EXERCICES.
(1) Répondez aux questions suivantes à partir du texte sur les rituels ci-dessous :
(a) Quels sont le numéro et la date de parution de la revue présentée ?
(b) Qui est le rédacteur en chef de la revue ?
(c) À quel rythme la revue paraît-elle ?
(2) Relevez dans le texte sur les rituels tous les noms propres qui désignent une personne, une revue ou une association.
(3) Traduisez en anglais, s'il vous plaît, cette phrase du texte sur les rituels : « Tel est le paradoxe apparent sur lequel se penche la dernière livraison du Sociographe, la revue trimestrielle de l’Association des instituts de travail social, qui regroupe plusieurs écoles de formation dans ce (vaste) champ professionnel. »
─── TEXTE DU DOCUMENT
Extension du domaine des rituels.

Extension du domaine des rituels. Sur quelques rites dans le travail social

Un numéro de la revue "Le Sociographe" (n° 25, janvier 2008, 10€)


Par Igor Martinache

D’aucuns pourraient penser que parler de rituels et travail social, c’est opérer un joli oxymore. Comment, en effet, pourrait-on rapprocher des paroles et gestes qui entretiennent la force d’un récit mythique des origines et renvoient à l’ordre du sacré et de la croyance avec un ensenmble de professions, procédures et techniques qui sont étroitement liée au projet profane de la modernité de rationaliser les relations humaines « dysfonctionnelles » ? Tel est le paradoxe apparent sur lequel se penche la dernière livraison du Sociographe, la revue trimestrielle de l’Association des instituts de travail social, qui regroupe plusieurs écoles de formation dans ce (vaste) champ professionnel.

Dès son éditorial -écrit d’une plume très lyrique-, le rédacteur en chef, Guy-Noël Pasquet, livre la clé de l’énigme : si ritualité et travail social sont en fait étroitement liés, c’est que tous deux ressortissent d’une démarche commune : celle de « reconnaître avant de connaître », c’est-à-dire de ressentir l’étrangeté du monde qui se manifeste en premier lieu dans le corps (et plus particulièrement le corps de l’autre). L’une comme l’autre réagissent ainsi à l’identification d’une menace potentielle en instaurant à la fois un marquage des corps et une alliance - un mode opératoire qu’ils partagent également avec le Marketing, remarque non sans ironie l’éditorialiste.
──────
─── EXTRAIT DE DONNÉES
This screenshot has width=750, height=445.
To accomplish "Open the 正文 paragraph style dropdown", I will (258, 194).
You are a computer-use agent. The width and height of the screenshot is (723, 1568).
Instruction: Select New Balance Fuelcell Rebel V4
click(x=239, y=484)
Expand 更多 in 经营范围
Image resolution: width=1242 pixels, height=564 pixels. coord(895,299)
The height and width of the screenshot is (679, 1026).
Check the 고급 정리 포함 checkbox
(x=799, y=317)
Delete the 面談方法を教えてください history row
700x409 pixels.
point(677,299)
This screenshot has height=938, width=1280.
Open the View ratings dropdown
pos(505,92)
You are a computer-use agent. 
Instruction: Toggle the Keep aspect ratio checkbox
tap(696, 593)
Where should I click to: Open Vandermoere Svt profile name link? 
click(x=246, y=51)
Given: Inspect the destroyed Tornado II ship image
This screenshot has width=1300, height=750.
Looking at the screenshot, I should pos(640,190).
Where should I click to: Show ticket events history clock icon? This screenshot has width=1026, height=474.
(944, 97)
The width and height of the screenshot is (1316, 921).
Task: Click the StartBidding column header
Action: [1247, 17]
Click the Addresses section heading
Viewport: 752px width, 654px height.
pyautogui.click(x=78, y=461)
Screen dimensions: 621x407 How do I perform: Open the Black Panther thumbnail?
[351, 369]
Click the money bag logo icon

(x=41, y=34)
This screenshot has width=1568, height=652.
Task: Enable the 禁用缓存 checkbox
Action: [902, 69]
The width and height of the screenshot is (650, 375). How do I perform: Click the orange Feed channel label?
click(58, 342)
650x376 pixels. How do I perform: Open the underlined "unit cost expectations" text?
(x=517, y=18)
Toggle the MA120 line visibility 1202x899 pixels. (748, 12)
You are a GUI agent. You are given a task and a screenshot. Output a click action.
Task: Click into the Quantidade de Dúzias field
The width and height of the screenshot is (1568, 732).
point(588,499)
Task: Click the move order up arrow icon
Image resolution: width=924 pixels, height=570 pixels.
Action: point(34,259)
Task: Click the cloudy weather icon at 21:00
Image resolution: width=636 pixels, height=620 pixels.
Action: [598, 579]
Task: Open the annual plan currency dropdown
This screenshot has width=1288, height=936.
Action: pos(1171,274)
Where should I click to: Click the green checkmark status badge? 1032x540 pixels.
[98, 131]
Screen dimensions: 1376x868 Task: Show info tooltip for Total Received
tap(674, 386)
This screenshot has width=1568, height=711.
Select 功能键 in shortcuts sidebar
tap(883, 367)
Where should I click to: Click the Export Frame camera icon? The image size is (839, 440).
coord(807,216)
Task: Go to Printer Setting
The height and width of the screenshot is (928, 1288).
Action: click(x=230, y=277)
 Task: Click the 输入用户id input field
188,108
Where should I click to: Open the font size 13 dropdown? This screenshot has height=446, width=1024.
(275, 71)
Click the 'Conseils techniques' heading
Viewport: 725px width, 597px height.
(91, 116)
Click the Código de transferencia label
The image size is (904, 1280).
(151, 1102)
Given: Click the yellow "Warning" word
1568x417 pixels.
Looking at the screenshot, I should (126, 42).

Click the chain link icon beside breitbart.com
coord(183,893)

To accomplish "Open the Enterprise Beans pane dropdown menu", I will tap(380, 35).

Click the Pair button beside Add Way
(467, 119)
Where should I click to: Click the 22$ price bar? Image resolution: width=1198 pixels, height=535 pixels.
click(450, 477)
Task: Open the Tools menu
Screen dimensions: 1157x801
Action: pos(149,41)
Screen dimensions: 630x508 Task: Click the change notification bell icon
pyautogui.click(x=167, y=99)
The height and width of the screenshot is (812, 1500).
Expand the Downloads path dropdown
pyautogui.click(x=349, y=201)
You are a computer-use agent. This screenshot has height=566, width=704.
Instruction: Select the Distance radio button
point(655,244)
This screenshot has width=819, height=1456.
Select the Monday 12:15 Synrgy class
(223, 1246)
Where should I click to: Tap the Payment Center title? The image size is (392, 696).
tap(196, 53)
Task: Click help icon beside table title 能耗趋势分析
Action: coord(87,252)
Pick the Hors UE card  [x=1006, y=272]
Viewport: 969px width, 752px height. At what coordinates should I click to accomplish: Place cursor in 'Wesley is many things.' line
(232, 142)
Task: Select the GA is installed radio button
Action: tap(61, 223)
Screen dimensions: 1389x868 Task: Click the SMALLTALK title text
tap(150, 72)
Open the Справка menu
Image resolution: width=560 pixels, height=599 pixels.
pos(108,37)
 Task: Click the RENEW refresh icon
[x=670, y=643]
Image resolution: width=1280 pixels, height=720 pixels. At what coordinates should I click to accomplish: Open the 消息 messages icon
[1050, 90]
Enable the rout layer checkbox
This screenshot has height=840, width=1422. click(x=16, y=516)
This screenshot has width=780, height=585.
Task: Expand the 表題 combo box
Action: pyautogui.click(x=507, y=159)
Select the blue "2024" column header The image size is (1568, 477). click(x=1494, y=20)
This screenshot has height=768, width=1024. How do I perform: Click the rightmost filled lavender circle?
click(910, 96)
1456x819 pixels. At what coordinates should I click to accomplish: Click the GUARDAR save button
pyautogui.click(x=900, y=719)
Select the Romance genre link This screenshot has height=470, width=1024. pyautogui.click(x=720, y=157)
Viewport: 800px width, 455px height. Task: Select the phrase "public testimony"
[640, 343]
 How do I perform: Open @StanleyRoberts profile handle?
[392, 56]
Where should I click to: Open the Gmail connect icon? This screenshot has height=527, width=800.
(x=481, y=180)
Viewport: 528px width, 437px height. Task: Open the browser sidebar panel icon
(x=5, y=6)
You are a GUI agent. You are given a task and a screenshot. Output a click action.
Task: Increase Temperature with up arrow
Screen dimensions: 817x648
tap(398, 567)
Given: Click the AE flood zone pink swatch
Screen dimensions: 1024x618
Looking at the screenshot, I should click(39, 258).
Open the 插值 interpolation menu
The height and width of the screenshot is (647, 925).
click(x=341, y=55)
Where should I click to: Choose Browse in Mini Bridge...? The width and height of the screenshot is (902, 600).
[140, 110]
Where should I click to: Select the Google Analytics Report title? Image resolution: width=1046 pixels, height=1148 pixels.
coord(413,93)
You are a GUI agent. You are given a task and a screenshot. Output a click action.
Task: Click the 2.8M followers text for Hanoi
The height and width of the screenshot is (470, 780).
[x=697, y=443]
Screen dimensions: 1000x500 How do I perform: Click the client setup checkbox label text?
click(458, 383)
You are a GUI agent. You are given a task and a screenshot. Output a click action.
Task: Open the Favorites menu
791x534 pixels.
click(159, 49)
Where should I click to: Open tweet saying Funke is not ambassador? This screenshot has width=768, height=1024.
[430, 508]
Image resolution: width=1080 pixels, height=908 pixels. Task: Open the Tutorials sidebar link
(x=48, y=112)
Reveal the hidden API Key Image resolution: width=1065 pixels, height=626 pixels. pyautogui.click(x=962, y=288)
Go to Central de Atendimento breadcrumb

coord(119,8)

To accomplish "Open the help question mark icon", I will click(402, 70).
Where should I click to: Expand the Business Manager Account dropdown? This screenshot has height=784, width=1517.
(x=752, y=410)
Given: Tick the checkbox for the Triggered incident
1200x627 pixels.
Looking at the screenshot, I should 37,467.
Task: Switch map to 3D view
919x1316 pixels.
──────
RÉPONSES.
(1)
(a) Le n° 25, paru en janvier 2008.
(b) Guy-Noël Pasquet.
(c) Elle est trimestrielle.

(2)
- Le Sociographe
- Igor Martinache
- Association des instituts de travail social
- Guy-Noël Pasquet

(3) Such is the apparent paradox examined by the latest issue of Le Sociographe, the quarterly journal of the Association des instituts de travail social, which brings together several training schools in this (vast) professional field.